Kaiser, Kanäle, Konfuzius, vom 12.10. bis 03.11.2016
Ruhetag in Huai’an
Das Wetter ist gnädig mit uns. Nein, nicht wirklich, auch heute haben wir wieder mit Schauern zu kämpfen. Und mit einigen Wolkenbrüchen. Aber immerhin werden wir meist nicht nass und das Wetter hält sich an unsere Besichtigungszeiten.
Huai’an hat immerhin fast 5 Millionen Einwohner und ist eine der wichtigsten Städte der Provinz Jiangsu. Tatsächlich kommt es uns weniger entwickelt, weniger modern vor als die simplen Kreisstädte, die wir die vorhergehenden Tag besucht haben. Zuweilen fühle ich mich, und mit mir die alten Chinahasen Anke und Sven in der Gruppe ein gutes Jahrzehnt in die Vergangenheit versetzt. Einige Ecken von Huai’an haben sich sicherlich sogar in den letzten 25 Jahren kaum verändert.
Geschichte, wohin man sieht!
Vor allem in der Gedenkstädte für Zhou Enlai, dessen Familie aus Huai’an stammte. Zhou Enlai, neben Mao Zedong während der 1950er und 1960er Jahre das Gesicht der Volksrepublik China, erster Ministerpräsident, Außenminister, sprachkundig, jovial. Der Mann, wie viele Kenner Chinas glauben zu wissen, der hinter der mächtigen Gestalt Maos die Fäden zog. Der die Annäherung an die USA und die Aufnahme in die UNO in den 1970er Jahren maßgeblich vorbereitete. Dem Truman den Händeschlag verweigerte, weil er im Wahlkampf nicht händelschüttelnd mit einem Kommunisten fotographiert werden wollte.
Der Mann, der in der Kulturrevolution Schlimmeres verhindert hat, sagen die einen. Das Weichei, dem das eigene Wohlergehen wichtiger war als der berechtigte Widerstand gegen Maos Politik, beklagen einige. Derjenige, der hinter all den Irrungen und Wirrungen steckte und Mao nur vorschob, behauptet sogar eine verschwindend kleine Minderheit.

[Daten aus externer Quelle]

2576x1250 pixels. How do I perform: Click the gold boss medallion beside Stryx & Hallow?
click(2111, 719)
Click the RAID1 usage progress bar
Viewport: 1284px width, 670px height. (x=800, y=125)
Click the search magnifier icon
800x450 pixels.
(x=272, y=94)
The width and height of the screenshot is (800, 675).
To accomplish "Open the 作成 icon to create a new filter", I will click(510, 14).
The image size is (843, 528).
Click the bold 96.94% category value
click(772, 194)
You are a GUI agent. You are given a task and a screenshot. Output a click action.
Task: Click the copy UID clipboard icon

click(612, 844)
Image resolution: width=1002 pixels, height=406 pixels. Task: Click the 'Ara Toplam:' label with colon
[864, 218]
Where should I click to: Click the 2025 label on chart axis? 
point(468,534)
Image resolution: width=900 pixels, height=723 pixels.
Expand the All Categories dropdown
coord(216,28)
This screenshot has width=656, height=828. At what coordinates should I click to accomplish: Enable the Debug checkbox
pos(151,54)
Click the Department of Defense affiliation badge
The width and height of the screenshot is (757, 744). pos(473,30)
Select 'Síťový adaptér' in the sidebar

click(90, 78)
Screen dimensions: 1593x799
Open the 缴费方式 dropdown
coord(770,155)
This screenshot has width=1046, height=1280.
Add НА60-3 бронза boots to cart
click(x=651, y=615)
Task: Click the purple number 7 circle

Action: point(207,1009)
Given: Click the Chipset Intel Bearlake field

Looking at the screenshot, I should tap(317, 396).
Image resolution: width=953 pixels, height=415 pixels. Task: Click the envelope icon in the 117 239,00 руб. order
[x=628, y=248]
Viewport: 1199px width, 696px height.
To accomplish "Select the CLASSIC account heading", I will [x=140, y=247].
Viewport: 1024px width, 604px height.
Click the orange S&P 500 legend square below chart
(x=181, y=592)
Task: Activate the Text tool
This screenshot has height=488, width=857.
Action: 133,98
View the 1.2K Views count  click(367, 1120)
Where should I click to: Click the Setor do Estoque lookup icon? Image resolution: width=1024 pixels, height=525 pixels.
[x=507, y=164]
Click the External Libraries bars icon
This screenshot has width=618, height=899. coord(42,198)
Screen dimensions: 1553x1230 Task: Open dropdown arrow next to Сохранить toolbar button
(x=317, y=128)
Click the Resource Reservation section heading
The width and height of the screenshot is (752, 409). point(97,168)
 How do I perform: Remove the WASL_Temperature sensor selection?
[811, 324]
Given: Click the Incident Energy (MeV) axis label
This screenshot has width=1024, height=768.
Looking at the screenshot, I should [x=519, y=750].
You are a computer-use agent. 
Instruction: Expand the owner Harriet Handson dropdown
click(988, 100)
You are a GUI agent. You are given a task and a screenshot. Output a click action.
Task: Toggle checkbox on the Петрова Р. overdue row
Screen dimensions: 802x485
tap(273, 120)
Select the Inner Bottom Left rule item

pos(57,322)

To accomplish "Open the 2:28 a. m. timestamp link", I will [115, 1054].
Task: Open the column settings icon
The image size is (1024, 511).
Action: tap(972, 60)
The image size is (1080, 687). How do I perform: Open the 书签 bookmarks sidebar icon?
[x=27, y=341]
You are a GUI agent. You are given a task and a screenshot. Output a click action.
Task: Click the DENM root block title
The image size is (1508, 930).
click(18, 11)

In der chinesischen Bevölkerung war und ist Zhou Enlai auf jedenfall ohne Einschränkungen beliebt, das konnte außer ihm nur Sun Yat-sens Anfang der 1980er verstorbene Frau Song Qingling von sich behaupten.
In Huai’an steht nun also seine ehemalige Residenz und seine etwas überdimmensionierte Ehrenhalle. Ehre, wem Ehre gebührt. Eine äußerst informative Ausstellung führt durch Zhous Leben und damit auch durch die chinesische Revolutionsgeschichte.
Und Huai’an war nicht immer eine „rückständige“ Millionenstadt. Zu den Hochzeiten des Kaiserkanals blühte hier der Handel. Letzte Zeuge hiervon finden wir in einem kleinen historischen Viertel von Huai’an, das wir mit der hochmoderen Straßenbahn erreichen.
Ein wenig alte Bebauung und drumherum eine Menge Disneyland chinesischer Prägung. Besser als die seelenlosen Hochhausviertel, die Huai’an prägen allemal. Wir gönnen uns ein leckeres Mittagessen während eines Regengusses und statten dann dem lokalen Giant-Radladen einen Besuch ab.
Morgen geht es endlich wieder auf die Fahrräder!